A sensitive enzyme-linked immunosorbent assay for human interleukin-8

Abstract

In order to quantify human interleukin-8 (IL-8), which is chemotactic for T cells and basophils as well as neutrophils, we developed an enzyme-linked immunosorbent assay (ELISA). Since binding inhibition tests indicated that three monoclonal antibodies (mAbs; BS-1, WS-4, WS-6) blocked the binding of 125I-labelled IL-8 to neutrophils, we tested an ELISA using these mAbs as primary antibodies, rabbit anti-IL-8 Ab as the secondary antibody, and alkaline phosphatase-labelled goat anti-rabbit Ab as the conjugate. Among the three mAbs tested, WS-4 was the most sensitive with a detection limit of 16 pg/ml.
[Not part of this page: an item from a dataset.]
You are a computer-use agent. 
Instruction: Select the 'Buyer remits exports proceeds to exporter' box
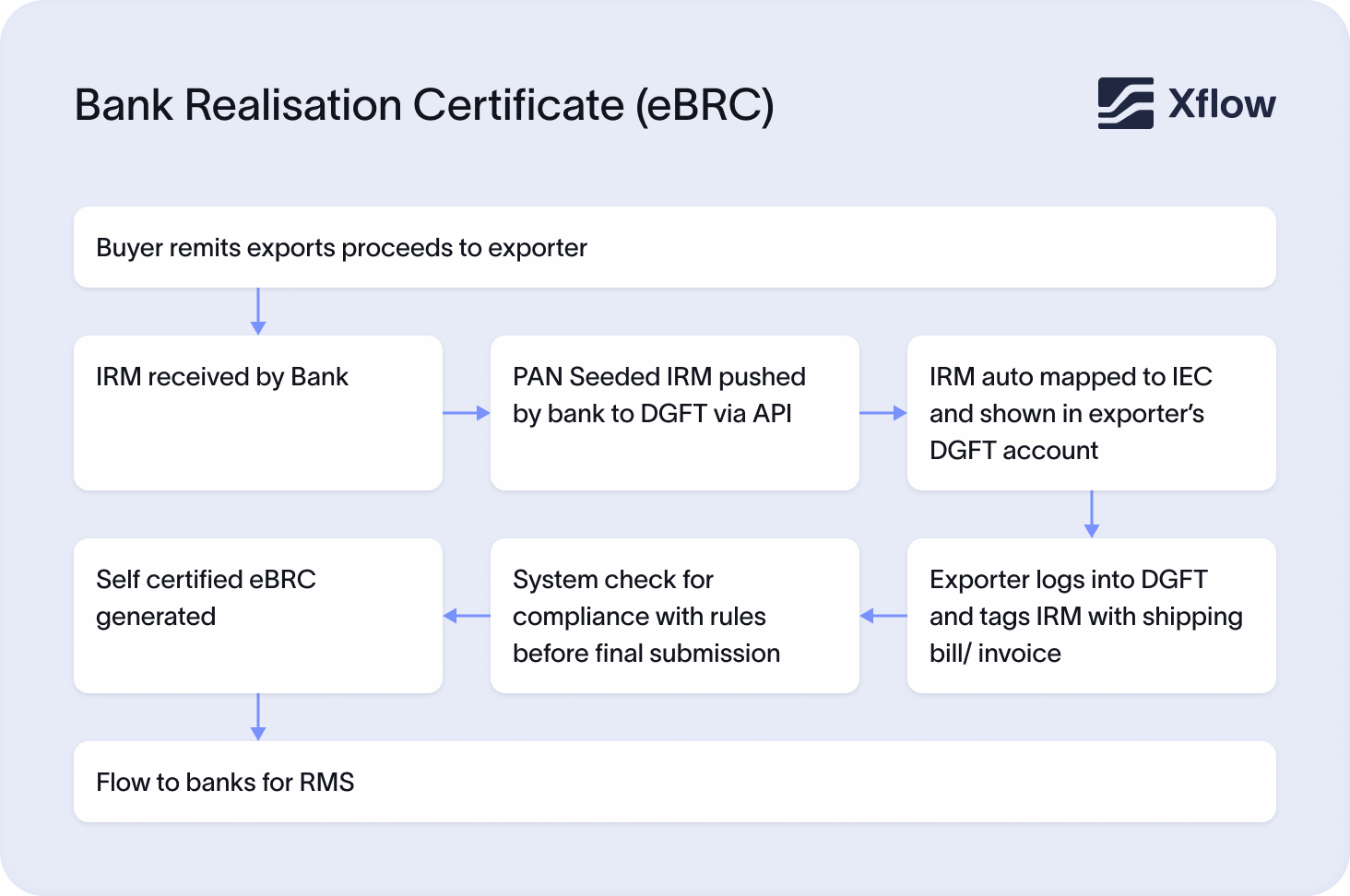click(x=675, y=247)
Several other cytokines, including monocyte chemotactic and activating factor (MCAF), which is structurally related to IL-8, showed no cross-reactivity in this system, indicating that this ELISA is specific for IL-8. The coefficients of variation for the intra- and interassays were below 10%. Furthermore, this ELISA also detected natural IL-8 (including both 72 and 77 amino acid forms) produced by cultured human cells and cell lines stimulated with IL-1, suggesting that this system will be useful in the detection of natural IL-8 in various body fluids.